TUJUAN TUGAS 1 | Tentukan apakah setiap pernyataan berikut sesuai dengan artikel tentang Khalifah Umar, lalu sertakan kutipan persis yang menjadi penentunya: (a) Roger Garaudy adalah seorang filsuf asal Prancis. (b) Perpustakaan besar di Alexandria dihancurkan oleh pasukan Islam pada 640. (c) Buku karya Garaudy yang disebut dalam artikel berjudul Promesses de l’Islam.
TUJUAN TUGAS 2 | Menurut artikel tentang Khalifah Umar, pada tahun berapa pasukan Islam datang?
TUJUAN TUGAS 3 | Perpanjang artikel tentang Khalifah Umar dengan melanjutkan tulisannya sesudah kalimat terakhir.

KUTIPAN TEKS |
Rabu 27 Feb 2019 20:37 WIB

Benarkah Khalifah Umar Membakar Buku?

Khalifah Umar difitnah telah membakar buku-buku di perpustakan wilayah taklukan.

(ilustrasi) aktivitas di perpustakaan pada masa keemasan Islam
Foto: tangkapan layar 'the house of wisdom'
(ilustrasi) aktivitas di perpustakaan pada masa keemasan Islam

REPUBLIKA.CO.ID, JAKARTA -- Filsuf Prancis, Roger Garaudy (wafat 2012), dalam bukunya Promesses de l’Islam menangkis isu-isu kebencian terhadap tokoh-tokoh Muslim klasik. Dalam hal ini, dia menanggapi adanya fitnah yang dialamatkan kepada mereka.

Di antaranya adalah, fitnah bahwa Khalifah Umar bin Khaththab merusak perpustakaan besar di Alexandria saat pasukan Islam berhasil menaklukkan Mesir. Menurut Garaudy, hoaks itu perlu diluruskan.

Baca Juga

photo
Roger Garaudy

Yang sesungguhnya terjadi adalah, perpustakaan itu sudah tidak ada lagi jauh sebelum pasukan Islam datang pada 640. Alih-alih kaum Muslimin, sebut dia, justru para penguasa Barat pada abad pertengahan yang menunjukkan perangai buruk itu.

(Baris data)
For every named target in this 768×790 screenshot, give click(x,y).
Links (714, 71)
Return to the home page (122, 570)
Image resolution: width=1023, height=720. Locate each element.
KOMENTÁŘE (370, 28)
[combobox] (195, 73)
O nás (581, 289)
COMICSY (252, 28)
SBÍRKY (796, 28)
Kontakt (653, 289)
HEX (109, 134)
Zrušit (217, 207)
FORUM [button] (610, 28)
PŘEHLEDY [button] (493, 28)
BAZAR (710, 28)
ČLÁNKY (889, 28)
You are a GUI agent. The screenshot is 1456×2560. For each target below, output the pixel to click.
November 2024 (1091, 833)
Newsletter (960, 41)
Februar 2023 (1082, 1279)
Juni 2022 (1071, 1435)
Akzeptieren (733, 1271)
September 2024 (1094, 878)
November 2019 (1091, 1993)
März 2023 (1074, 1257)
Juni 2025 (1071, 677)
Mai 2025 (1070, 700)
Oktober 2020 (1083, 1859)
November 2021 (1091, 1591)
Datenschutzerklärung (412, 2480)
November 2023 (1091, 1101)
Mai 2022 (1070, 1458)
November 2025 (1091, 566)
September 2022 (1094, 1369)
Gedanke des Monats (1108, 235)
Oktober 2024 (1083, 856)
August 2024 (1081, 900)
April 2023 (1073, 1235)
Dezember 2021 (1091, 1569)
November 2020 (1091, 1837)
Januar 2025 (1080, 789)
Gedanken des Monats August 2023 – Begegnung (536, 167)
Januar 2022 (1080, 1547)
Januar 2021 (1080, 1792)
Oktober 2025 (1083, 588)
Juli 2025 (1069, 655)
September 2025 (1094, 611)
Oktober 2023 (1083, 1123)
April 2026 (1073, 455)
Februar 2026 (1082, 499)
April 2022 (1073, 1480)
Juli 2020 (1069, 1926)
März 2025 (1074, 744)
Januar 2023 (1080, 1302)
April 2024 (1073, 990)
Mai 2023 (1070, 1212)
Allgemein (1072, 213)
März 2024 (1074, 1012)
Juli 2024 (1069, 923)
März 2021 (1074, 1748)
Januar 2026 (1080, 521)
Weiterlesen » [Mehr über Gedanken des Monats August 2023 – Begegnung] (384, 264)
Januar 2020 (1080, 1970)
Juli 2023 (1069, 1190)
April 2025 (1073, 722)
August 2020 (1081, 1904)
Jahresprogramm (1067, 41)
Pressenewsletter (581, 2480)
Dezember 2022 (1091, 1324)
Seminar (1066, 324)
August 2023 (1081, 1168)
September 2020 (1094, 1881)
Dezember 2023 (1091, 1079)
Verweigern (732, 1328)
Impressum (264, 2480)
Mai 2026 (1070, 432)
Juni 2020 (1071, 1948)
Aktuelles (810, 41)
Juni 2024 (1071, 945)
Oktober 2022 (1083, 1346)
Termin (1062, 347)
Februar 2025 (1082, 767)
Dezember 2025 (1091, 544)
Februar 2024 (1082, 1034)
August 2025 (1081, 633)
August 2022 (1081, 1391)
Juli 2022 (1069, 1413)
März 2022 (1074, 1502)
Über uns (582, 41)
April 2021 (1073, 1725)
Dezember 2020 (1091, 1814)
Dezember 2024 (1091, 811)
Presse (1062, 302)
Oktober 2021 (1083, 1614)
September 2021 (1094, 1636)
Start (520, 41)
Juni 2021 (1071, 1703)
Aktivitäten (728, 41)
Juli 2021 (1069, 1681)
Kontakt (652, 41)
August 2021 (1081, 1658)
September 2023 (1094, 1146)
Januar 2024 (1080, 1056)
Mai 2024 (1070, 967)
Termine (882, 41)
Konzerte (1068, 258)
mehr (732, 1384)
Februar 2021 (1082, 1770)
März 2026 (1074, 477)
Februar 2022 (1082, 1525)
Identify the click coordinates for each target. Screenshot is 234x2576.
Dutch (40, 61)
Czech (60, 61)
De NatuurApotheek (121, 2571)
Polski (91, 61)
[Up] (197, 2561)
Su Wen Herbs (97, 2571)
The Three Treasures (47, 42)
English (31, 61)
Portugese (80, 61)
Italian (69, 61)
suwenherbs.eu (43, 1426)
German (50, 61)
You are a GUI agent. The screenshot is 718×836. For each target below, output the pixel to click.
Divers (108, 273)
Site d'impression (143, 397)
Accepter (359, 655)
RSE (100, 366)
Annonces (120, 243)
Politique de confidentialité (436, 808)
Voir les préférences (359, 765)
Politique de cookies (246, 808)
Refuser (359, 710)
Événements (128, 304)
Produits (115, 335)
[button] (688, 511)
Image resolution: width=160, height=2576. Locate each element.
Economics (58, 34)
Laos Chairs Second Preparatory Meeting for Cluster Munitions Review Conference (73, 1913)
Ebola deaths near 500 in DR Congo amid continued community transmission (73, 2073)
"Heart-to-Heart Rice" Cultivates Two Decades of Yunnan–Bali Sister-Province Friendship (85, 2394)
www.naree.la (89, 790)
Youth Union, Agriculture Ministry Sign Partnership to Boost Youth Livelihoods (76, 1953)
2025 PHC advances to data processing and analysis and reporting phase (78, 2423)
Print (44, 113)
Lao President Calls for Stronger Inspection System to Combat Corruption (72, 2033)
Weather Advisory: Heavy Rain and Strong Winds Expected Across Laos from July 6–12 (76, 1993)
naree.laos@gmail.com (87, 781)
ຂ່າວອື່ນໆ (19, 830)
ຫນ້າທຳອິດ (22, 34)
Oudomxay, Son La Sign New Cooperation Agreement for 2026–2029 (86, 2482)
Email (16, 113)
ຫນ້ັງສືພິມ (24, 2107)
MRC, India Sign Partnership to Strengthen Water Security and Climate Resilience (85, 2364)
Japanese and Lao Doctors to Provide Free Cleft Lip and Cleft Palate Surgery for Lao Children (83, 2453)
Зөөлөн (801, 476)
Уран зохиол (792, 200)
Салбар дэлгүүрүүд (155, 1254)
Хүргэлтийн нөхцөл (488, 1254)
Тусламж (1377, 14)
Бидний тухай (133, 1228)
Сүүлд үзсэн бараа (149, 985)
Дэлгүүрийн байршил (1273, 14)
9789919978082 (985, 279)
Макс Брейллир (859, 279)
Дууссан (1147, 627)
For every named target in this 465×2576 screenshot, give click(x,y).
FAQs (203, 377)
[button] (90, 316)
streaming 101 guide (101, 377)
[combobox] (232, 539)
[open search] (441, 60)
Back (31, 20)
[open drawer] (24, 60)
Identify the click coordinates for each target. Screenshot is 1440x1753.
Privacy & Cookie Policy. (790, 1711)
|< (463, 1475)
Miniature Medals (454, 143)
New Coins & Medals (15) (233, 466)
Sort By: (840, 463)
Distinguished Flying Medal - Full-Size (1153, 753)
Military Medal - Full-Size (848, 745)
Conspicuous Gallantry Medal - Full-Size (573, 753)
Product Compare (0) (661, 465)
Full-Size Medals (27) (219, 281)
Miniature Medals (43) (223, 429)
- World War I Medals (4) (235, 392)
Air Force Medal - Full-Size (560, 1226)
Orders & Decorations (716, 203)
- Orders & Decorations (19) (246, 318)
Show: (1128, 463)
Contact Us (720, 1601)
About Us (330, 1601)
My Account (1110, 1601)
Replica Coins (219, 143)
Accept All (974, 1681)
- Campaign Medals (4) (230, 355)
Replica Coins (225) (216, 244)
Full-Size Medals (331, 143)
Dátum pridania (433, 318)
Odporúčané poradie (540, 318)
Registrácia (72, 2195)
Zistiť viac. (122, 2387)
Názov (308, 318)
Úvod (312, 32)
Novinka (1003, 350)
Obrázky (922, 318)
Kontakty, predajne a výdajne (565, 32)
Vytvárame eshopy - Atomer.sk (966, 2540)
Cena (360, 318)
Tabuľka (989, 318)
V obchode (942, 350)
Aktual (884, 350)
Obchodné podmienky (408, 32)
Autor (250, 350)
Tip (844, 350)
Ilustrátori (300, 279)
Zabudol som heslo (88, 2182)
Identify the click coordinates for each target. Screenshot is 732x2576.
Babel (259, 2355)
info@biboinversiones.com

JAWABAN TUGAS 1 |
(a) Ya: "Filsuf Prancis, Roger Garaudy (wafat 2012)".
(b) Tidak: "perpustakaan itu sudah tidak ada lagi jauh sebelum pasukan Islam datang pada 640".
(c) Ya: "dalam bukunya Promesses de l’Islam".

JAWABAN TUGAS 2 | Pada tahun 640.

JAWABAN TUGAS 3 |
Pada 391, misalnya, Patriarch Theophile mendesak kaisar untuk membakar perpustakaan Akademi Serapeum di Alexandria (Iskandariah, Mesir). Patriarch itu berdalih, lembaga itu mendukung paganisme. Padahal, bangunan itu bernilai sejarah tinggi, sebab berdiri sejak abad kedua sebelum Maseh.

 

Pada tahun 600, perpustakaan istana Kaisar Augustus (wafat tahun 14) dibakar habis. Selanjutnya, para fanatikus dari Eropa menyuruh masyarakat setempat agar tidak membaca buku-buku sastra klasik dan matematika.

 

Islam, Inspirasi Eropa

Garaudy meneruskan, peradaban Barat modern sudah sepantasnya berterima kasih terhadap upaya-upaya Islam. Sebab, risalah tersebut terbukti menyinari Eropa dengan kecintaan terhadap buku.

Definisi buku itu sendiri terfiksasi sejak orang-orang Arab berhasil mengembangkan teknik membuat kertas yang diadopsi dari bangsa Cina. Pabrik kertas pertama di negeri Muslim berlokasi di Baghdad (Irak) dan berdiri pada 800.

Sejak saat itu, wujud naskah tidak lagi berupa lembaran-lembaran daun, tulang, atau benda apa pun yang diragukan keawetannya bila disimpan lama di rak-rak. Efeknya, jumlah perpustakaan tumbuh subur di seantero kerajaan-kerajaan Islam.

Sebagai contoh, koleksi Bayt al-Hikmah di Baghdad saja membludak menjadi satu juta buku pada 815. Berpuluh tahun kemudian, pada 891 seorang sejarawan mencatat ada lebih dari 100 perpustakaan umum hanya di Baghdad. Kota kecil semacam Najaf punya rumah baca dengan koleksi 40 ribu buku.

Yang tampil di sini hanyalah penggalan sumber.